## Exercise requirements
Copy out all of the data below with no alterations.

## Records provided
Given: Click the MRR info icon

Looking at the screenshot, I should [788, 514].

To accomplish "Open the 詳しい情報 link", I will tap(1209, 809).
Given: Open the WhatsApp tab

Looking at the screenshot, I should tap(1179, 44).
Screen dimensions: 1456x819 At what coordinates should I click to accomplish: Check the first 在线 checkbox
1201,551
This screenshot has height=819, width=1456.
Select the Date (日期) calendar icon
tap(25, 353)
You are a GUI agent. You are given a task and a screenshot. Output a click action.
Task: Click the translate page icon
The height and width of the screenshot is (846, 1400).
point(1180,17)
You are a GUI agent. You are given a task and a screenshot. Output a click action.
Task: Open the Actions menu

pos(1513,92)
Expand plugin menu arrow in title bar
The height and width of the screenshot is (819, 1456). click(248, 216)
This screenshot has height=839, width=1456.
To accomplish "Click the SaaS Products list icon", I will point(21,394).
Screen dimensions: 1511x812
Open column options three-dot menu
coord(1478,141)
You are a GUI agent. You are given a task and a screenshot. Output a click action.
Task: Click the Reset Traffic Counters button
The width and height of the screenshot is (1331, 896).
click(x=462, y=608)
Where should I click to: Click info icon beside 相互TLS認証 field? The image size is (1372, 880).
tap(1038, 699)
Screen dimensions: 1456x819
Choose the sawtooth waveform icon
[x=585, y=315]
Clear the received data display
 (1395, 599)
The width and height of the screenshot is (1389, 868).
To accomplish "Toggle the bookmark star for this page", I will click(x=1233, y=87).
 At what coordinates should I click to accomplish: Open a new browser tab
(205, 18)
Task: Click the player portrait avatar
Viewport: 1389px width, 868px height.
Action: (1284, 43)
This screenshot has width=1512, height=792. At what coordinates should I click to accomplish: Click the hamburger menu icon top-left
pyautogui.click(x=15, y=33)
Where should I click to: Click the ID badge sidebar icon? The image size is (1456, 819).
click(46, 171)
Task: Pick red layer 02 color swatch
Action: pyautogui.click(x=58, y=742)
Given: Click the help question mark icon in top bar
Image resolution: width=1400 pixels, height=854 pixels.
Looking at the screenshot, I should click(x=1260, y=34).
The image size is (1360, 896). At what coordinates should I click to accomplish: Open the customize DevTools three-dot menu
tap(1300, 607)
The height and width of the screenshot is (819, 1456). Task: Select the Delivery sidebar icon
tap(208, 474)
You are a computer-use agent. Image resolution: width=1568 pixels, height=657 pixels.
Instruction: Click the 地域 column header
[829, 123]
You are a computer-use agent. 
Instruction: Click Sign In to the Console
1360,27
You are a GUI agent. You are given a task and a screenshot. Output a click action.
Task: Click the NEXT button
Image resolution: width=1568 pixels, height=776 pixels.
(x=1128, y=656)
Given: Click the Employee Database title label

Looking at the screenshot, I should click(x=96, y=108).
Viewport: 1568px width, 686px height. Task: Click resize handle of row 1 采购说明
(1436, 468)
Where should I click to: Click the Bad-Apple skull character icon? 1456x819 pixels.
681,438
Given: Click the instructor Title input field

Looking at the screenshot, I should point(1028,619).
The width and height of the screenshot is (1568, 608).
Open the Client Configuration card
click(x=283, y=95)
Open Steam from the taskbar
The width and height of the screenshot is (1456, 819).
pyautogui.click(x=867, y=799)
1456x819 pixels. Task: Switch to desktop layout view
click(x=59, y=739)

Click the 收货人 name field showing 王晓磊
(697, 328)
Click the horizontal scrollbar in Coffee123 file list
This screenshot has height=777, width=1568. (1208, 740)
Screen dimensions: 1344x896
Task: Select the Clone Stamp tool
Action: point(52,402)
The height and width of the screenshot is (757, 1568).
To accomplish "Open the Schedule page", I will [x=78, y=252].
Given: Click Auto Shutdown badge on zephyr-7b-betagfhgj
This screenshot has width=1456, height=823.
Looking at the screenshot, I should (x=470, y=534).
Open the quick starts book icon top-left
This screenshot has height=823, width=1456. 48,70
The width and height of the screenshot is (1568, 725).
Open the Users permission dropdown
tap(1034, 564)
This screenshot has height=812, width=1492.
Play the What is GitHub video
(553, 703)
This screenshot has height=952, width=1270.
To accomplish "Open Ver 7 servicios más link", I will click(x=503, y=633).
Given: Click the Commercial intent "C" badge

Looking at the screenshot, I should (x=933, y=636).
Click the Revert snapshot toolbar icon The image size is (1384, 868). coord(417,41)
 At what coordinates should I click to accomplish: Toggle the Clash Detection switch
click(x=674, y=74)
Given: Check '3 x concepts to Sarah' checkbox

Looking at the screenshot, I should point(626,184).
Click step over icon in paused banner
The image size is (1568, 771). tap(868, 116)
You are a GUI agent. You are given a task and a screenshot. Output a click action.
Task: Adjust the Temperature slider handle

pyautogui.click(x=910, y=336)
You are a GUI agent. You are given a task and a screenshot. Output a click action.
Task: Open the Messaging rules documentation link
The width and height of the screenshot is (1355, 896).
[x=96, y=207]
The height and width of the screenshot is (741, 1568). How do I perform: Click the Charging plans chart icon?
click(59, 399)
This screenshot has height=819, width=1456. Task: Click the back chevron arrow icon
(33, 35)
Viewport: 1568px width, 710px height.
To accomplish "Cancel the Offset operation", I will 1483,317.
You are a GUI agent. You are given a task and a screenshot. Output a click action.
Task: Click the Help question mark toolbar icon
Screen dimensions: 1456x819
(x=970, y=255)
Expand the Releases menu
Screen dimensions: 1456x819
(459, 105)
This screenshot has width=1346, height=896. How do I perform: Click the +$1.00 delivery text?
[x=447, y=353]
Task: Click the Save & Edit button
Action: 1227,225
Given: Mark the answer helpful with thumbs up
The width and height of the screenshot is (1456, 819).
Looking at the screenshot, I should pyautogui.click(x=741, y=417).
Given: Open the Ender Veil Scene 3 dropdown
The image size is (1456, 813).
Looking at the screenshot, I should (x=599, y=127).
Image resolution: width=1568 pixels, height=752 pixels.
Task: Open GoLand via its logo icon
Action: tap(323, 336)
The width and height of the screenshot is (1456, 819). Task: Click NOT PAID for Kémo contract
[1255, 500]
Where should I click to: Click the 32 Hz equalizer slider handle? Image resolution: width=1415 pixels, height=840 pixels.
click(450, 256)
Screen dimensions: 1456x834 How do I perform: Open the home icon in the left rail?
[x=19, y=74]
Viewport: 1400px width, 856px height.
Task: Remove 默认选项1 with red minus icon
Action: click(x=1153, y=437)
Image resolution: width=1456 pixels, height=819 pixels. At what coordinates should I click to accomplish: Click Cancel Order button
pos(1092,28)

## Solution
Given: Click the MRR info icon

Looking at the screenshot, I should [788, 514].

To accomplish "Open the 詳しい情報 link", I will tap(1209, 809).
Given: Open the WhatsApp tab

Looking at the screenshot, I should tap(1179, 44).
Screen dimensions: 1456x819 At what coordinates should I click to accomplish: Check the first 在线 checkbox
1201,551
This screenshot has height=819, width=1456.
Select the Date (日期) calendar icon
tap(25, 353)
You are a GUI agent. You are given a task and a screenshot. Output a click action.
Task: Click the translate page icon
The height and width of the screenshot is (846, 1400).
point(1180,17)
You are a GUI agent. You are given a task and a screenshot. Output a click action.
Task: Open the Actions menu

pos(1513,92)
Expand plugin menu arrow in title bar
The height and width of the screenshot is (819, 1456). click(248, 216)
This screenshot has height=839, width=1456.
To accomplish "Click the SaaS Products list icon", I will point(21,394).
Screen dimensions: 1511x812
Open column options three-dot menu
coord(1478,141)
You are a GUI agent. You are given a task and a screenshot. Output a click action.
Task: Click the Reset Traffic Counters button
The width and height of the screenshot is (1331, 896).
click(x=462, y=608)
Where should I click to: Click info icon beside 相互TLS認証 field? The image size is (1372, 880).
tap(1038, 699)
Screen dimensions: 1456x819
Choose the sawtooth waveform icon
[x=585, y=315]
Clear the received data display
 (1395, 599)
The width and height of the screenshot is (1389, 868).
To accomplish "Toggle the bookmark star for this page", I will click(x=1233, y=87).
 At what coordinates should I click to accomplish: Open a new browser tab
(205, 18)
Task: Click the player portrait avatar
Viewport: 1389px width, 868px height.
Action: (1284, 43)
This screenshot has width=1512, height=792. At what coordinates should I click to accomplish: Click the hamburger menu icon top-left
pyautogui.click(x=15, y=33)
Where should I click to: Click the ID badge sidebar icon? The image size is (1456, 819).
click(46, 171)
Task: Pick red layer 02 color swatch
Action: pyautogui.click(x=58, y=742)
Given: Click the help question mark icon in top bar
Image resolution: width=1400 pixels, height=854 pixels.
Looking at the screenshot, I should click(x=1260, y=34).
The image size is (1360, 896). At what coordinates should I click to accomplish: Open the customize DevTools three-dot menu
tap(1300, 607)
The height and width of the screenshot is (819, 1456). Task: Select the Delivery sidebar icon
tap(208, 474)
You are a computer-use agent. Image resolution: width=1568 pixels, height=657 pixels.
Instruction: Click the 地域 column header
[829, 123]
You are a computer-use agent. 
Instruction: Click Sign In to the Console
1360,27
You are a GUI agent. You are given a task and a screenshot. Output a click action.
Task: Click the NEXT button
Image resolution: width=1568 pixels, height=776 pixels.
(x=1128, y=656)
Given: Click the Employee Database title label

Looking at the screenshot, I should click(x=96, y=108).
Viewport: 1568px width, 686px height. Task: Click resize handle of row 1 采购说明
(1436, 468)
Where should I click to: Click the Bad-Apple skull character icon? 1456x819 pixels.
681,438
Given: Click the instructor Title input field

Looking at the screenshot, I should point(1028,619).
The width and height of the screenshot is (1568, 608).
Open the Client Configuration card
click(x=283, y=95)
Open Steam from the taskbar
The width and height of the screenshot is (1456, 819).
pyautogui.click(x=867, y=799)
1456x819 pixels. Task: Switch to desktop layout view
click(x=59, y=739)

Click the 收货人 name field showing 王晓磊
(697, 328)
Click the horizontal scrollbar in Coffee123 file list
This screenshot has height=777, width=1568. (1208, 740)
Screen dimensions: 1344x896
Task: Select the Clone Stamp tool
Action: point(52,402)
The height and width of the screenshot is (757, 1568).
To accomplish "Open the Schedule page", I will [x=78, y=252].
Given: Click Auto Shutdown badge on zephyr-7b-betagfhgj
This screenshot has width=1456, height=823.
Looking at the screenshot, I should (x=470, y=534).
Open the quick starts book icon top-left
This screenshot has height=823, width=1456. 48,70
The width and height of the screenshot is (1568, 725).
Open the Users permission dropdown
tap(1034, 564)
This screenshot has height=812, width=1492.
Play the What is GitHub video
(553, 703)
This screenshot has height=952, width=1270.
To accomplish "Open Ver 7 servicios más link", I will click(x=503, y=633).
Given: Click the Commercial intent "C" badge

Looking at the screenshot, I should (x=933, y=636).
Click the Revert snapshot toolbar icon The image size is (1384, 868). coord(417,41)
 At what coordinates should I click to accomplish: Toggle the Clash Detection switch
click(x=674, y=74)
Given: Check '3 x concepts to Sarah' checkbox

Looking at the screenshot, I should point(626,184).
Click step over icon in paused banner
The image size is (1568, 771). tap(868, 116)
You are a GUI agent. You are given a task and a screenshot. Output a click action.
Task: Adjust the Temperature slider handle

pyautogui.click(x=910, y=336)
You are a GUI agent. You are given a task and a screenshot. Output a click action.
Task: Open the Messaging rules documentation link
The width and height of the screenshot is (1355, 896).
[x=96, y=207]
The height and width of the screenshot is (741, 1568). How do I perform: Click the Charging plans chart icon?
click(59, 399)
This screenshot has height=819, width=1456. Task: Click the back chevron arrow icon
(33, 35)
Viewport: 1568px width, 710px height.
To accomplish "Cancel the Offset operation", I will 1483,317.
You are a GUI agent. You are given a task and a screenshot. Output a click action.
Task: Click the Help question mark toolbar icon
Screen dimensions: 1456x819
(x=970, y=255)
Expand the Releases menu
Screen dimensions: 1456x819
(459, 105)
This screenshot has width=1346, height=896. How do I perform: Click the +$1.00 delivery text?
[x=447, y=353]
Task: Click the Save & Edit button
Action: 1227,225
Given: Mark the answer helpful with thumbs up
The width and height of the screenshot is (1456, 819).
Looking at the screenshot, I should pyautogui.click(x=741, y=417).
Given: Open the Ender Veil Scene 3 dropdown
The image size is (1456, 813).
Looking at the screenshot, I should (x=599, y=127).
Image resolution: width=1568 pixels, height=752 pixels.
Task: Open GoLand via its logo icon
Action: tap(323, 336)
The width and height of the screenshot is (1456, 819). Task: Click NOT PAID for Kémo contract
[1255, 500]
Where should I click to: Click the 32 Hz equalizer slider handle? Image resolution: width=1415 pixels, height=840 pixels.
click(450, 256)
Screen dimensions: 1456x834 How do I perform: Open the home icon in the left rail?
[x=19, y=74]
Viewport: 1400px width, 856px height.
Task: Remove 默认选项1 with red minus icon
Action: click(x=1153, y=437)
Image resolution: width=1456 pixels, height=819 pixels. At what coordinates should I click to accomplish: Click Cancel Order button
pos(1092,28)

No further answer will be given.